When Agents Go Rogue: Activation-Based Detection of Malicious Behaviors in Multi-Agent Systems

While enabling effective collaboration on complex tasks, LLM-based Multi-Agent Systems (MAS) face critical security challenges due to vulnerabilities at the agent and interaction levels. Most existing MAS security defenses are built upon two core assumptions: semantically-explicit malicious attacks and explicit graph-based modeling of the MAS topology and agent-level interactions. In practice, real-world attacks are becoming more semantically stealthy, while MAS execution is typically asynchronous without the temporal alignment assumed by graph-based propagation models. To address these limitations, we propose AcMAS, an activation-based framework for malicious-behavior detection in MAS. By analyzing internal reasoning states in the activation space of local agents, AcMAS detects even stealthy attacks in a synchronization-robust fashion, without relying on explicit interaction graphs.

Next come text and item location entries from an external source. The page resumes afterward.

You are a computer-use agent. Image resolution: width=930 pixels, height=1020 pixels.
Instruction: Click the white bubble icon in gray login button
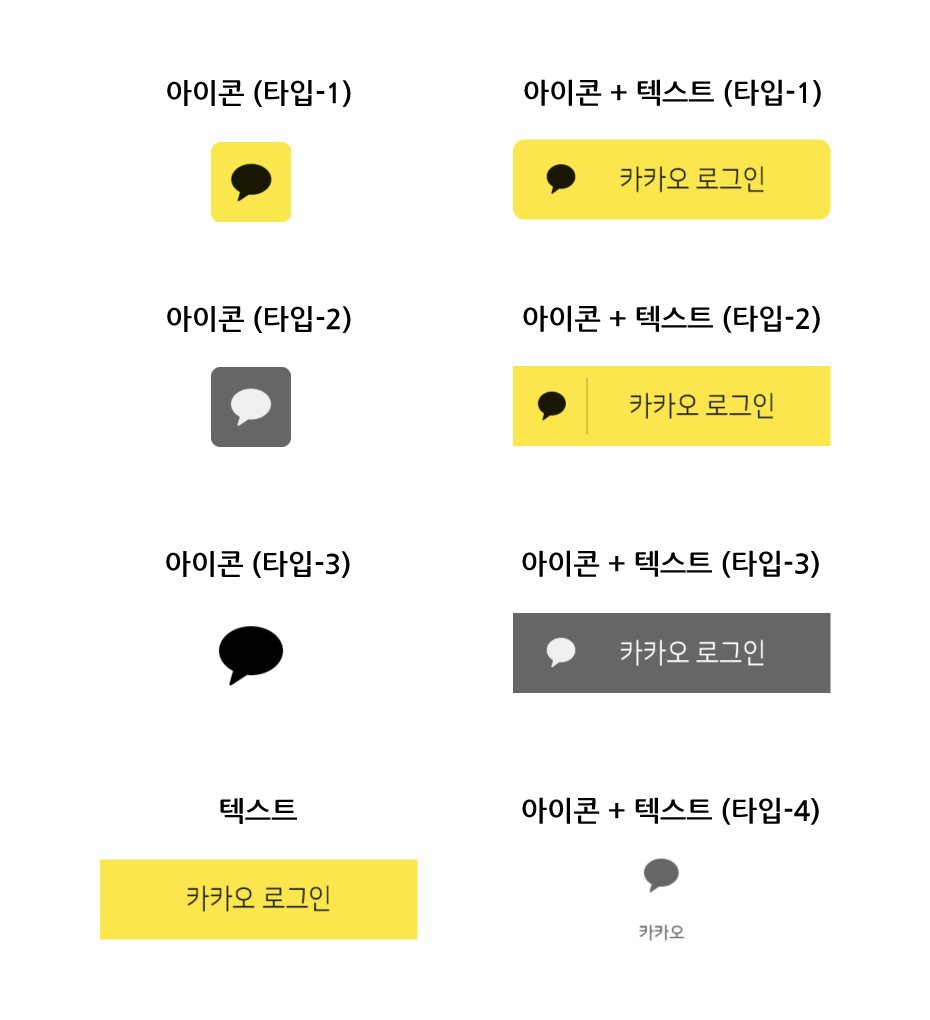[561, 652]
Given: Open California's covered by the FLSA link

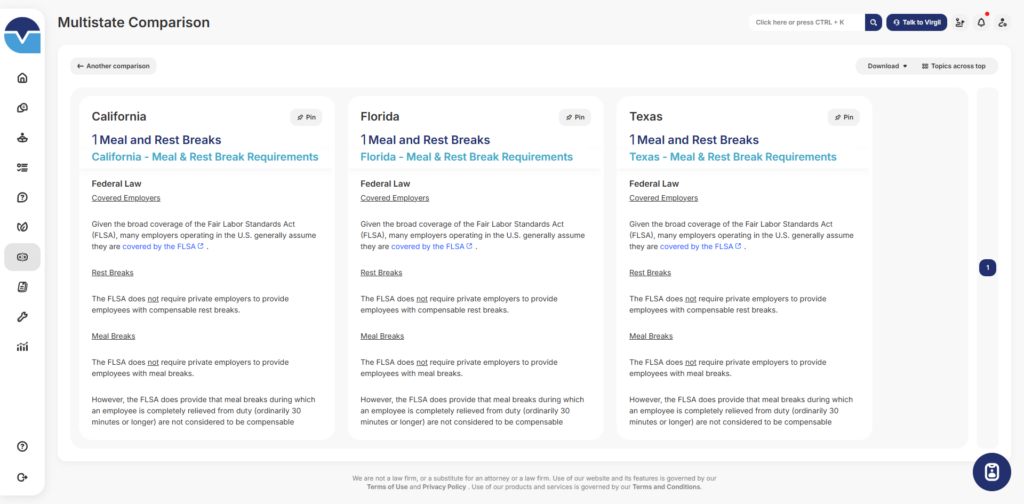Looking at the screenshot, I should click(x=163, y=246).
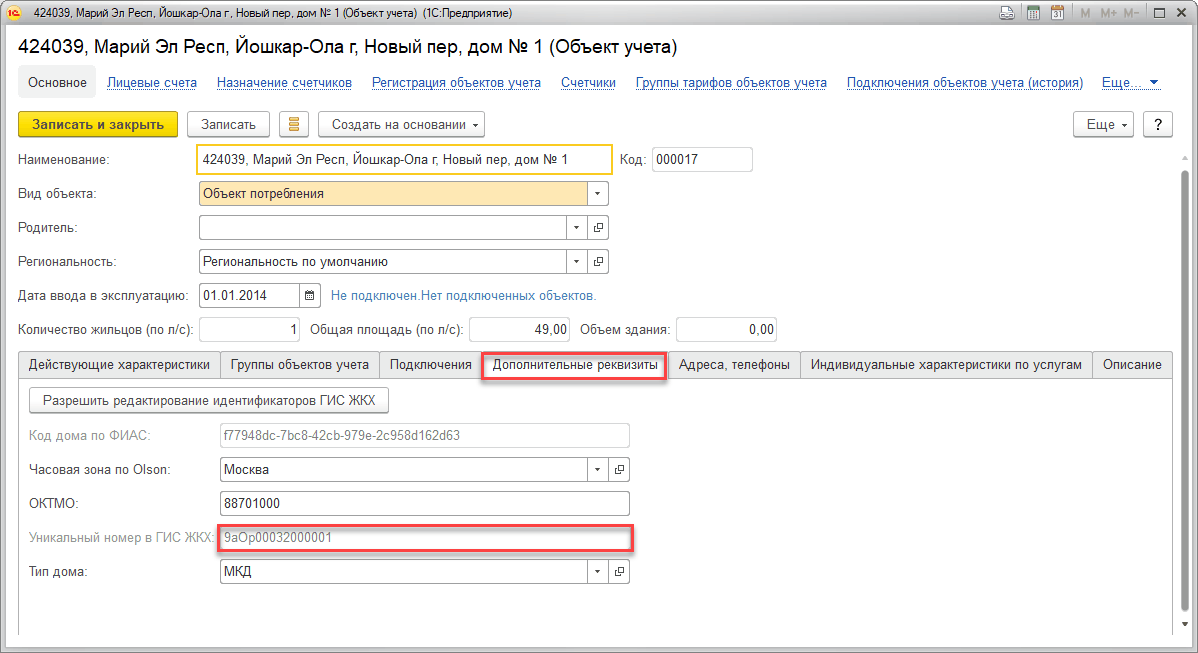Image resolution: width=1198 pixels, height=653 pixels.
Task: Click into the ОКТМО input field
Action: [x=424, y=504]
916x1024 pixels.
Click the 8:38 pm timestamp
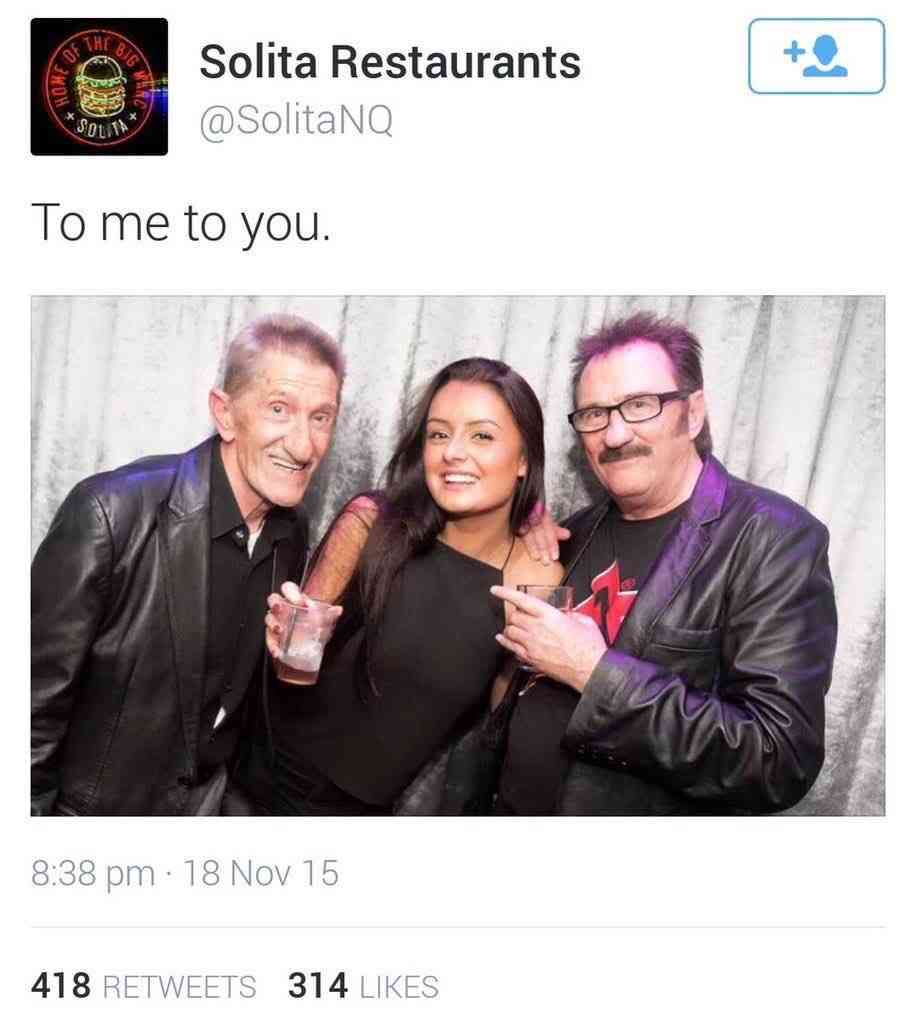pos(93,873)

Moreover, our activation analysis provides critical signals to guide AcMAS in restoring the functionality of compromised agents, rather than the disruptive agent isolation commonly used by the state-of-the-art methods. Comprehensive evaluation demonstrates that AcMAS significantly outperforms graph-based baselines against stealthy attacks, by +0.22 F1 in synchronous settings (0.94 vs. 0.72) and by +0.55 F1 in asynchronous settings (0.93 vs. 0.38), with generalization across diverse open-source LLM backbones, attack intensity, and MAS scale.